# Work to complete
Render the rows below as a numbered list, leaving out any blank lines.

++++++

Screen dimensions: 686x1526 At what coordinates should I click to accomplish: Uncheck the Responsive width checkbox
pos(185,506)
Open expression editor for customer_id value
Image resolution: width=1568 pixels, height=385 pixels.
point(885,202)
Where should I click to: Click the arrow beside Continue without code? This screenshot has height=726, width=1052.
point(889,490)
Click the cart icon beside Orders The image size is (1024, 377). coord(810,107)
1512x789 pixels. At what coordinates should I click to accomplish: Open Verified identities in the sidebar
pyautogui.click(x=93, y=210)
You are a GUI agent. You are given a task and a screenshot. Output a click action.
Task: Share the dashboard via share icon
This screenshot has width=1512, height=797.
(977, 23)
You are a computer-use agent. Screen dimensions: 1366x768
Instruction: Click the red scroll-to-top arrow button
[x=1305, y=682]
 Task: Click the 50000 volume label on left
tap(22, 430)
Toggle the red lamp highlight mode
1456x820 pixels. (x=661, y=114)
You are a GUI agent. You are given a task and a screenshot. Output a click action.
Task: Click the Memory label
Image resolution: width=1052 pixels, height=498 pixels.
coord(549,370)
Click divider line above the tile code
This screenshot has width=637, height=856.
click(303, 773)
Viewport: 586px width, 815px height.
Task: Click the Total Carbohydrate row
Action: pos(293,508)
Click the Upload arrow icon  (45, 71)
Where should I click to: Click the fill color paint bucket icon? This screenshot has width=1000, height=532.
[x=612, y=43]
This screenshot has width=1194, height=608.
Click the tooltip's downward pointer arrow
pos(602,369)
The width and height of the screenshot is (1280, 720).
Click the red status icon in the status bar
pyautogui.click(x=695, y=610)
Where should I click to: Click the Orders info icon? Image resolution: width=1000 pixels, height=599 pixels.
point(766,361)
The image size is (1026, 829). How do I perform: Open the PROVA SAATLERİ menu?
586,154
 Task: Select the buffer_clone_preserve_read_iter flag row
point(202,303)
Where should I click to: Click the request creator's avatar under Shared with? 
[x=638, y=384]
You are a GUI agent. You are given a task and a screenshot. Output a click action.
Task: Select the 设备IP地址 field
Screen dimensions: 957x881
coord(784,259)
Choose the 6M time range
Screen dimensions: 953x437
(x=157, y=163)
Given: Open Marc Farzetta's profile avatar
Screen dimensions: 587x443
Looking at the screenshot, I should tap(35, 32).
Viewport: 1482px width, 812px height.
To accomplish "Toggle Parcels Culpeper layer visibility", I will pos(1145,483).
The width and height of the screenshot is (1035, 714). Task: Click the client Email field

++++++

# Full answer
1. Screen dimensions: 686x1526 At what coordinates should I click to accomplish: Uncheck the Responsive width checkbox
2. pos(185,506)
3. Open expression editor for customer_id value
4. Image resolution: width=1568 pixels, height=385 pixels.
5. point(885,202)
6. Where should I click to: Click the arrow beside Continue without code? This screenshot has height=726, width=1052.
7. point(889,490)
8. Click the cart icon beside Orders The image size is (1024, 377). coord(810,107)
9. 1512x789 pixels. At what coordinates should I click to accomplish: Open Verified identities in the sidebar
10. pyautogui.click(x=93, y=210)
11. You are a GUI agent. You are given a task and a screenshot. Output a click action.
12. Task: Share the dashboard via share icon
13. This screenshot has width=1512, height=797.
14. (977, 23)
15. You are a computer-use agent. Screen dimensions: 1366x768
16. Instruction: Click the red scroll-to-top arrow button
17. [x=1305, y=682]
18.  Task: Click the 50000 volume label on left
19. tap(22, 430)
20. Toggle the red lamp highlight mode
21. 1456x820 pixels. (x=661, y=114)
22. You are a GUI agent. You are given a task and a screenshot. Output a click action.
23. Task: Click the Memory label
24. Image resolution: width=1052 pixels, height=498 pixels.
25. coord(549,370)
26. Click divider line above the tile code
27. This screenshot has width=637, height=856.
28. click(303, 773)
29. Viewport: 586px width, 815px height.
30. Task: Click the Total Carbohydrate row
31. Action: pos(293,508)
32. Click the Upload arrow icon  (45, 71)
33. Where should I click to: Click the fill color paint bucket icon? This screenshot has width=1000, height=532.
34. [x=612, y=43]
35. This screenshot has width=1194, height=608.
36. Click the tooltip's downward pointer arrow
37. pos(602,369)
38. The width and height of the screenshot is (1280, 720).
39. Click the red status icon in the status bar
40. pyautogui.click(x=695, y=610)
41. Where should I click to: Click the Orders info icon? Image resolution: width=1000 pixels, height=599 pixels.
42. point(766,361)
43. The image size is (1026, 829). How do I perform: Open the PROVA SAATLERİ menu?
44. 586,154
45.  Task: Select the buffer_clone_preserve_read_iter flag row
46. point(202,303)
47. Where should I click to: Click the request creator's avatar under Shared with? 
48. [x=638, y=384]
49. You are a GUI agent. You are given a task and a screenshot. Output a click action.
50. Task: Select the 设备IP地址 field
51. Screen dimensions: 957x881
52. coord(784,259)
53. Choose the 6M time range
54. Screen dimensions: 953x437
55. (x=157, y=163)
56. Given: Open Marc Farzetta's profile avatar
57. Screen dimensions: 587x443
58. Looking at the screenshot, I should tap(35, 32).
59. Viewport: 1482px width, 812px height.
60. To accomplish "Toggle Parcels Culpeper layer visibility", I will pos(1145,483).
61. The width and height of the screenshot is (1035, 714). Task: Click the client Email field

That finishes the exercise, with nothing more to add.